Den Comic über Luther zeichneten Tabea Widmann, Nicole Wöhrle, Anna Gumpel, Nina Hirsekorn, Johanna Hühn, Alina Platzer, Laura Türk, Martina Leier, Nathalie Sander, Svenja Mair, Sina Kammerer, Jennifer Bauch, Maria Prünte, Alina Kalacheva, Julia Sprung, Lena Kastner und Franziska Kumscha unter der Leitung ihrer Lehrerin Kirsten Gerhardt.
Ein Produkt der evangelischen Mädchenschule Stettensches Institut in Augsburg. 

Die Luther-Welle schwappt immer stärker über uns hinweg. Im Oktober 2017 wirds dann ganz heftig, weil da vor 500 Jahren der Luther seine aufrührerischen Thesen an die Kirchentüre von Wittenberg genagelt haben soll. Wenn die Evangelen schon keine Papst, keine Heiligen und keine wundertätigen Reliquien haben, dann wenigstens den Reformator Luther.

Vor allem bei uns wird es Luther vorne und hinten geben, weil dieser Provo-Mönch sich in Augsburg mit einem Papst-Legaten namens Cajetan über die richtige Auslegung der Bibel 1518 n. Chr. rumgestritten hat. Bevor die katholischen Knechte ihn schnappen konnten flüchtete Luther damals, der seine unheiligen Thesen bei Cajetans Verhör nicht widerrufen mochte, aus Augsburg durch eine kleine Türe, die man heute noch "Da hinab" nennt, neben einer kleinen Kirche, nicht weit vom Gallusbergle, beim Stephingerberg.

Im Luther-Comic wird nicht verschwiegen, dass Luther die Juden verdammte und nichts dagegen hatte, dass Frauen als angeblichen Hexen ins Feuer geworfen wurden. Und bei den Bauernkriegen zog er feige den Schwanz ein, als es gegen die ausbeuterischen Herrschaften ging. So wurde er zum Speichellecker der asozialen Adligen, die auf Kosten der arbeitenden Bevölkerung lebten, sich Privilegien raubten und die mit Waffengewalt unterdrückte Bevölkerung dazu noch quälten um sich im geklauten Wohlstand suhlen zu können.

Hier macht der Stetten-Comic nach ein paar Gramm Verständnis für die hungernde Bevölkerung, die sich auf Luther und seinen Gerechtikeitssinn beruft, leider eine arschkriecherische Kurve zur Obrigkeit, im Sinne von Luther, der sich ja unter falschem Namen im Schutz eines Fürsten auf der Wartburg verkrochen hatte.
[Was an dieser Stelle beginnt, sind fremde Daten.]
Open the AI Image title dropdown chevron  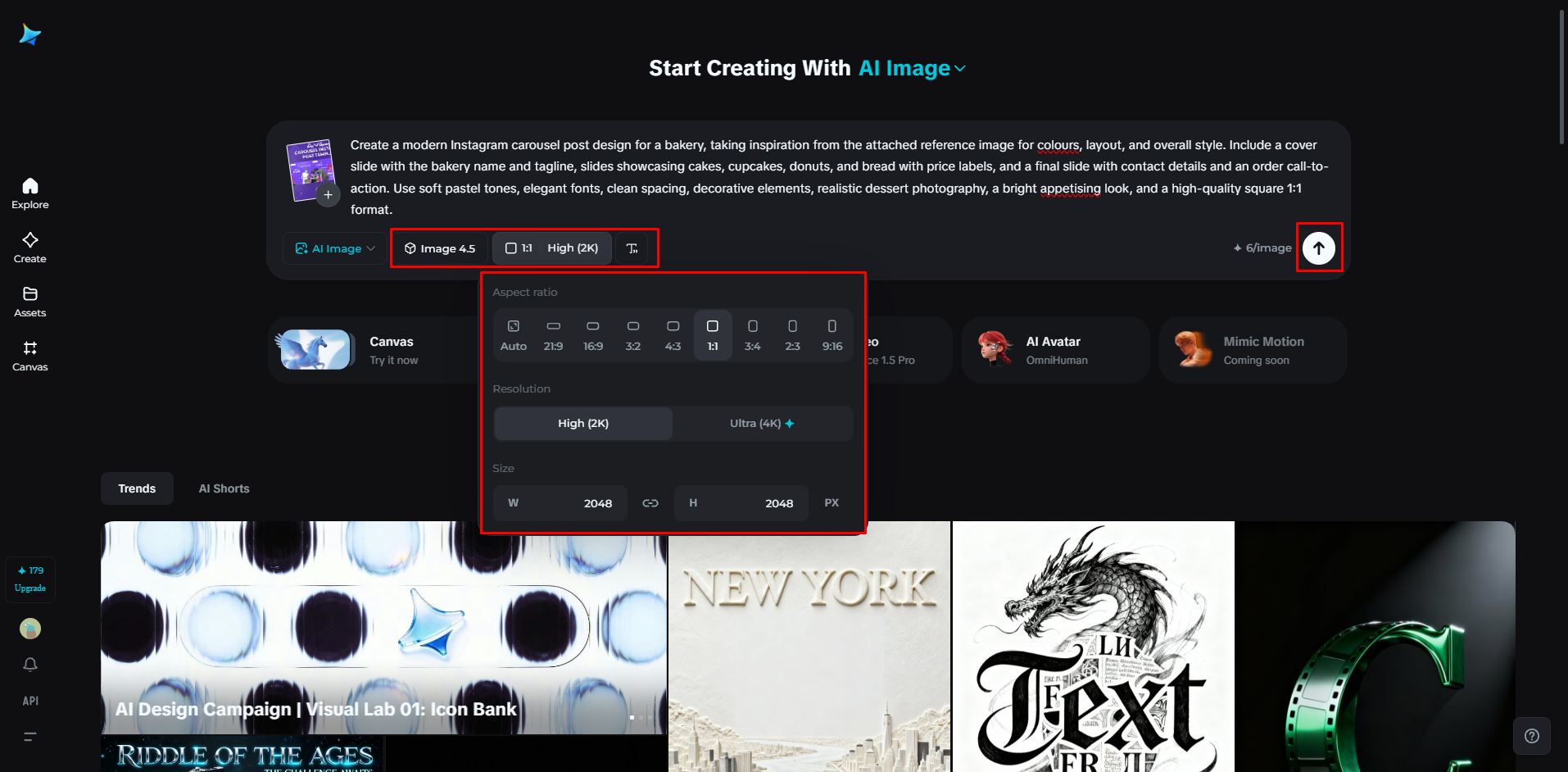(960, 69)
Luther forderte die Bauern auf, die Waffen niederzulegen, doch erntet von ihnen Hohn und Spott. Es entsteht die wüste Schrift: Wider die Mordischen und Räuberischen Rotten der Bauern!", erfahren wir im Comic der Stetten-Girls. Warum sie wüst ist, erfahren wir jedoch nicht.
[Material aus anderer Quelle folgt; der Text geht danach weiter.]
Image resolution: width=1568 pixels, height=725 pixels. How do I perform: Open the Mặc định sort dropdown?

Luther bekam Schiss vor seiner eigenen Courage, vor einer Revolution von unten - wie sie später von den Franzosen und den Amis vollzogen wurde - und forderte damals die kriminellen Fürsten und ihr bezahltes Militär (das Geld dafür stammte letztendlich von der Arbeit der Bauern) zu der Gewalt auf, die er den Gerechtigkeit suchenden Bauern nicht gönnte und hetzte mit Schaum vorm Mund: „Man soll sie (die Bauern) zerschmeißen, würgen, stechen, heimlich und öffentlich, wer da kann, wie man einen tollen Hund erschlagen muss“.
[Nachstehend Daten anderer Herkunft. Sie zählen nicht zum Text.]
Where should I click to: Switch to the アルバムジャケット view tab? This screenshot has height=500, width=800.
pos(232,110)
Damit macht Luther das was die Kirchenoberen meistens gerne machen: Ein Herz und eine Seele sein mit der ungerechten weltlichen Obrigkeit, damit sie auch am geraubten Wohlstand und der Macht teilhaben können.

Gegen die Bauern, die Juden und die angeblichen Hexen
gebärdete sich Luther wie ein Hassprediger.

Abschreckendes Beispiel war für Luther und seine Augsburger Fans der Fall Jan Hus. Der Kirchen-Reformator Hus, der kritisierte, dass die Kirche ihren Besitz mehre, viele Priester habsüchtig seien und forderte, dass man sich in Kirchenfragen auf die Bibel berufen sollte und nicht auf die Amtskirche bzw. den Papst, denn diese sei bestechlich und gar nicht so gottgefällig, wie sie immer tat, wurde einige Jahre früher auf dem Konzil in Konstanz auf dem Scheiterhaufen verbrannt, obwohl ihm der katholische Kaiser freies Geleit versprochen hatte.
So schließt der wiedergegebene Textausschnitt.